Die folgenden Tipps können helfen, den lästigen Pilzen das Leben zu erschweren:
- Möbel richtig aufstellen: Wenn Ihr Zuhause nur über eine unzureichenden Dämmung verfügt, stellen Sie Ihre Möbel mindestens 5 bis 10 cm entfernt von der Außenwand auf. Verwenden Sie Möbelsockel, um für eine ausreichende Belüftung von unten zu sorgen. Hängen Sie keine Gardinen und Vorhänge auf, die bis zum Boden reichen.
- Ausreichend heizen: Heizen Sie auch wenig genutzte Räume immer etwas, halten Sie dabei aber die Türen zu stärker beheizten Räumen geschlossen – die herüberziehende Wärme kann sonst für erhöhte Luftfeuchtigkeit im kälteren Raum sorgen. Lassen Sie die Temperatur im Schlafzimmer nachts nicht unter 16 bis 18 Grad fallen. Auch Bäder dauerhaft temperieren.
- Richtig lüften: Je kälter die Luft, desto mehr Wasser kann sie beim Erwärmen aufnehmen. Auch in kühlen Monaten daher regelmäßig mit geöffnetem Fenster stoßlüften, am besten dreimal zehn Minuten am Tag. Bad und Küche bei geschlossener Tür lüften, kondensiertes Wasser von Fliesen entfernen. Funktion von Abluftschächten kontrollieren: An die Lüftungsschlitze gehaltenes Toilettenpapier sollte angesaugt werden und daran hängen bleiben. Beim Trocknen von feuchten Handtüchern oder feuchter Wäsche für ausreichend Belüftung sorgen, Türen geschlossen halten.

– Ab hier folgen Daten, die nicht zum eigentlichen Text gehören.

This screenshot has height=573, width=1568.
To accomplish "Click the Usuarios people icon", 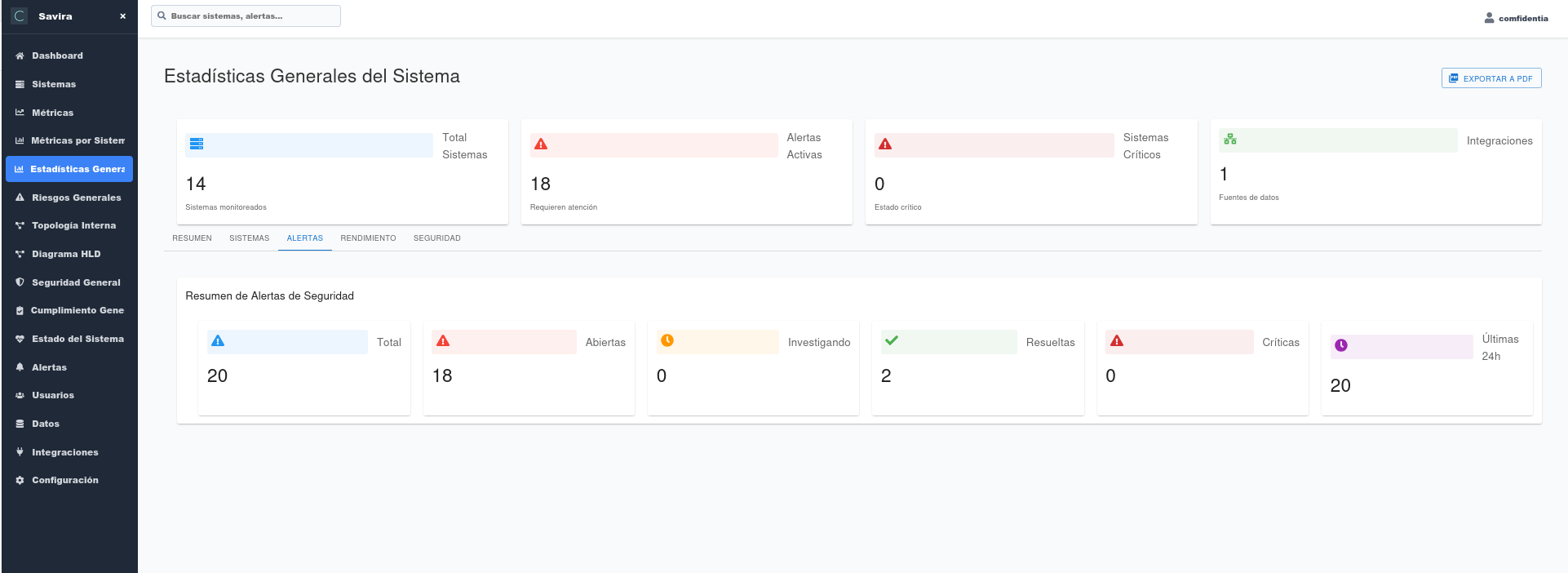I will click(x=20, y=396).
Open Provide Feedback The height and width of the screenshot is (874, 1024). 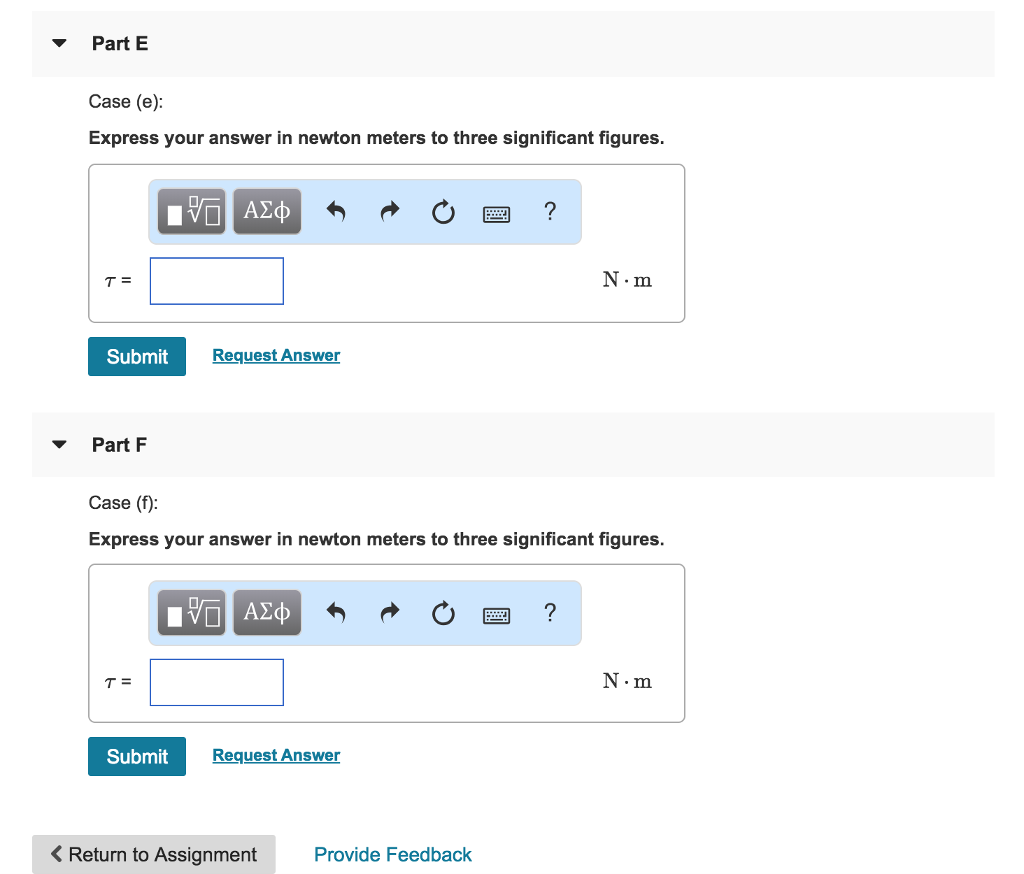click(x=393, y=854)
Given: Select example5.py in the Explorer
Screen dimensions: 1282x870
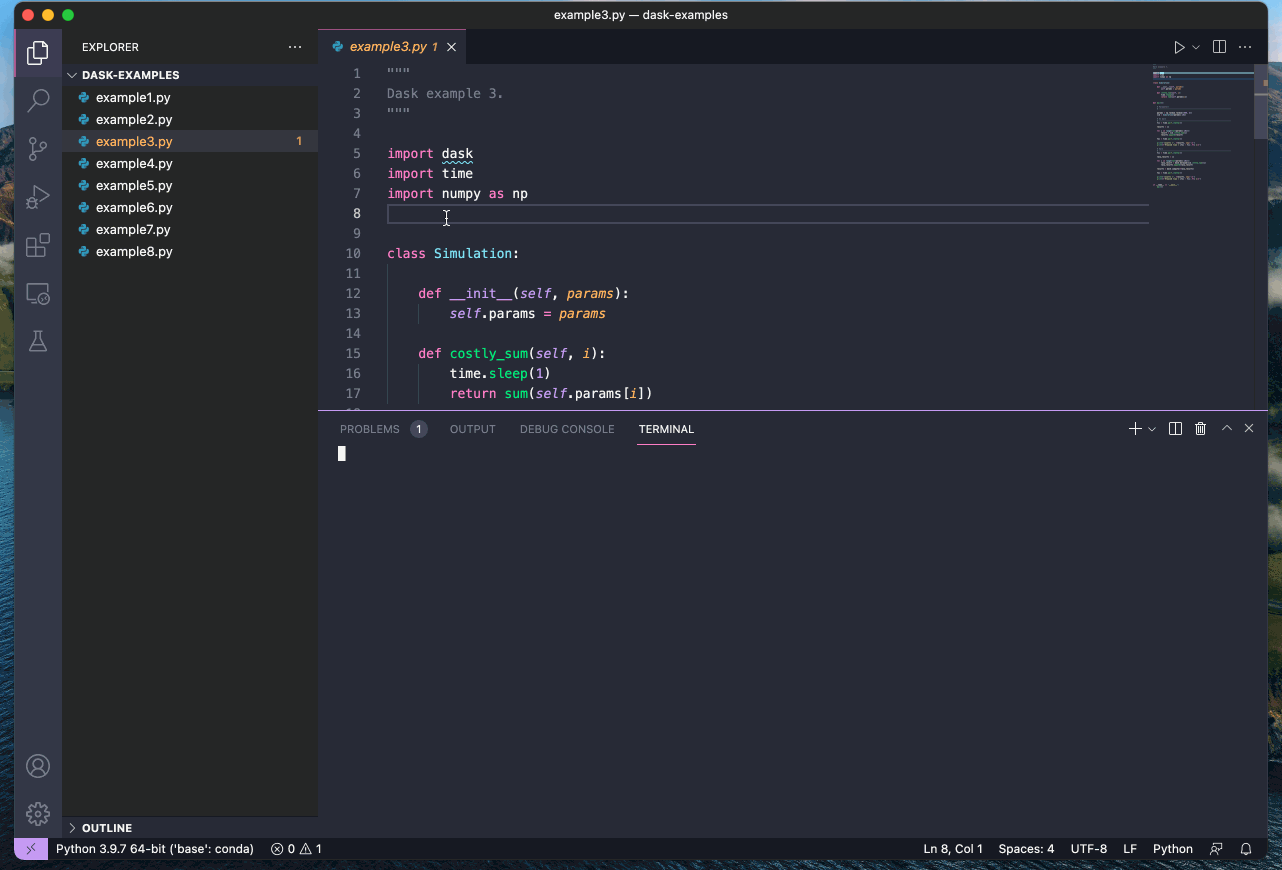Looking at the screenshot, I should tap(133, 185).
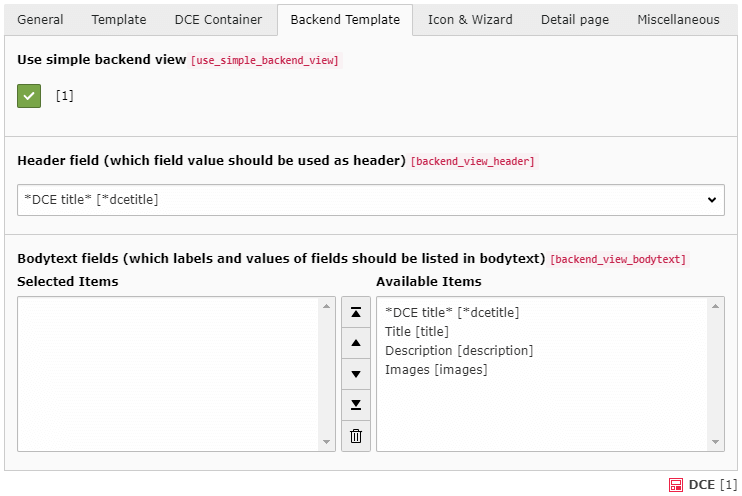Viewport: 742px width, 496px height.
Task: Switch to Miscellaneous tab
Action: pos(678,20)
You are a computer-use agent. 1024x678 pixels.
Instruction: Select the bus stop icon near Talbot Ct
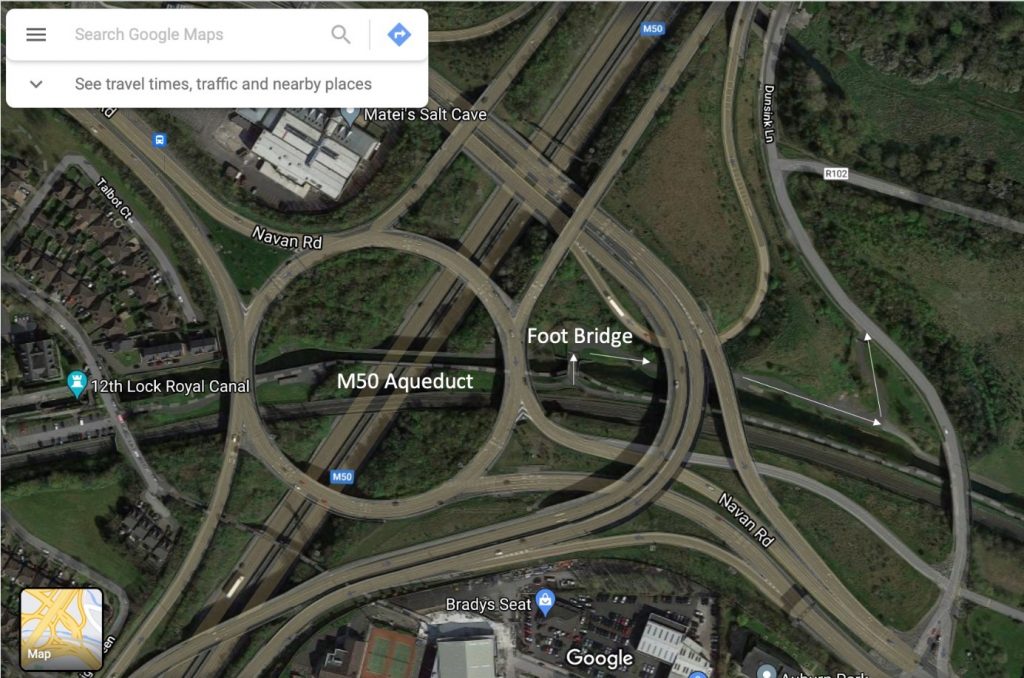[x=160, y=140]
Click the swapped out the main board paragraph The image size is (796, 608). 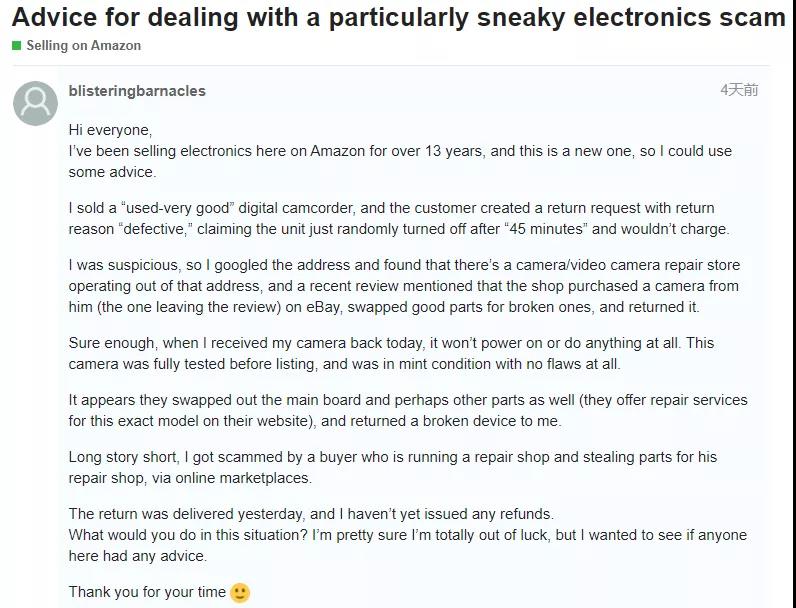click(x=408, y=410)
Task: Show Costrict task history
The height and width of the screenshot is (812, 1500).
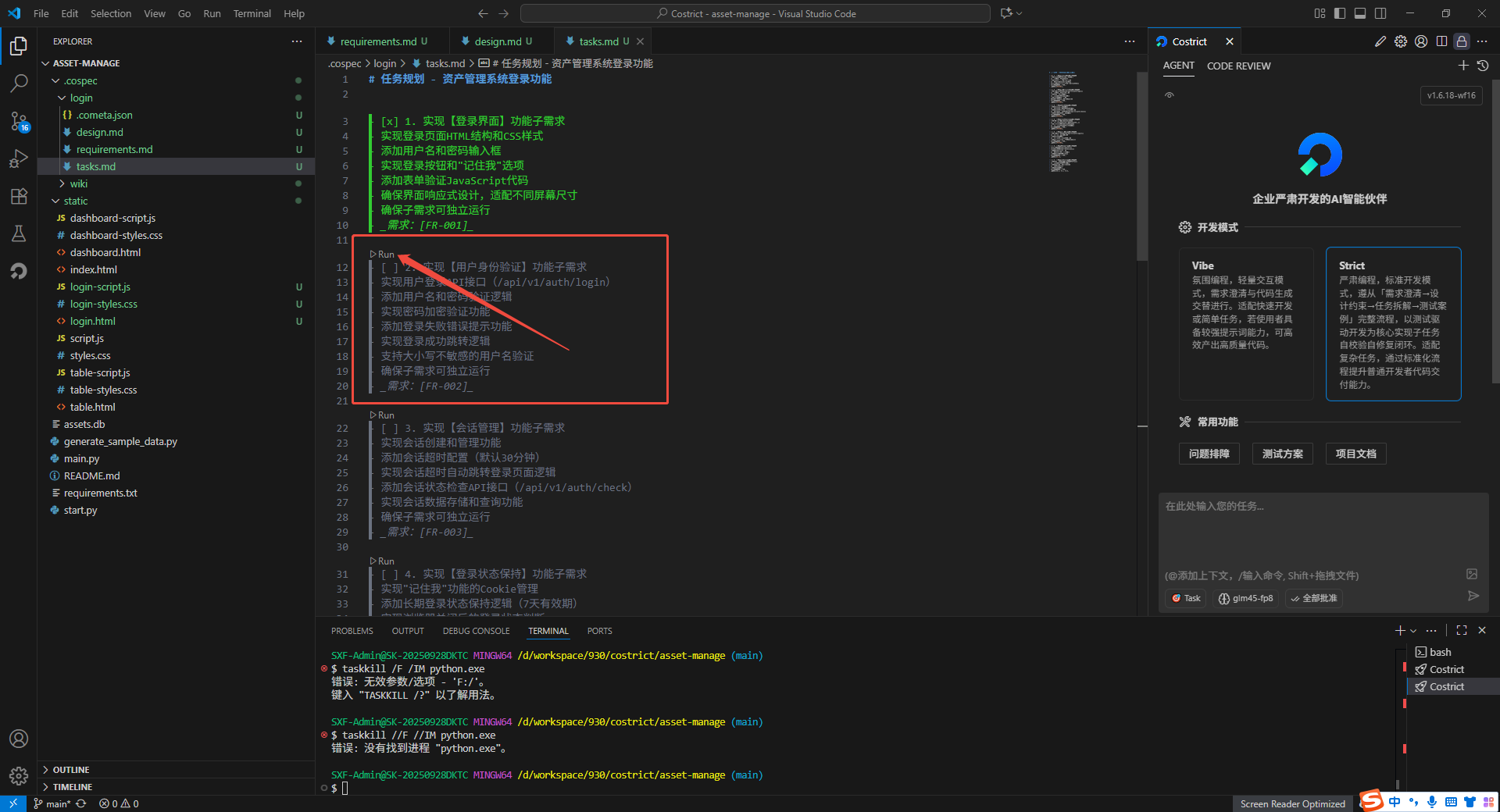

- Sinnvoll reinigen: Kleineren, oberflächlichen Schimmelbefall auf verputzten oder gestrichenen Wänden mit handelsüblichen, schadstoffarmen Putzmitteln oder Spiritus (Alkoholgehalt: 70 bis 80 %) entfernen. Verwenden Sie keinen Essig, da er den pH-Wert der Wand herabsetzen kann. Beim Wischen möglichst wenig Staub aufwirbeln, Schutzhandschuhe, Atemschutzmaske und Schutzbrille tragen; Kleidung anschließend gründlich waschen. Befallene Silikonfugen mit neuem Sanitär-Silikon ersetzen, befallene Tapeten mit Tapetenlöser abziehen und austauschen. Alle befallenen Materialien staubdicht verpacken und im Hausmüll entsorgen.
Anti-Schimmel-Maßnahmen: Das rät Öko-Test
- Mit vielen Antischimmelfarben holen Sie sich bedenkliche Wirkstoffe ins Haus. Die Wirkung der Farben ist zweifelhaft. Sie beseitigen nicht die Ursache des Pilzproblems. Häufig hilft sachgemäßes Lüften und richtiges Heizen.
- Ziehen Sie bei größeren schimmelbefallenen Stellen oder Schimmelverdacht einen Sachverständigen hinzu. Informieren Sie auch Ihren Vermieter, damit dieser reagieren kann.
- Testen Sie die Luftfeuchtigkeit: Hygrometer, mit denen sich die Luftfeuchtigkeit bestimmen lässt, gibt es in Baumärkten. Messpunkte sollten sich in der Nähe von Außenwandecken befinden. Die Luftfeuchte sollte maximal 70 % betragen.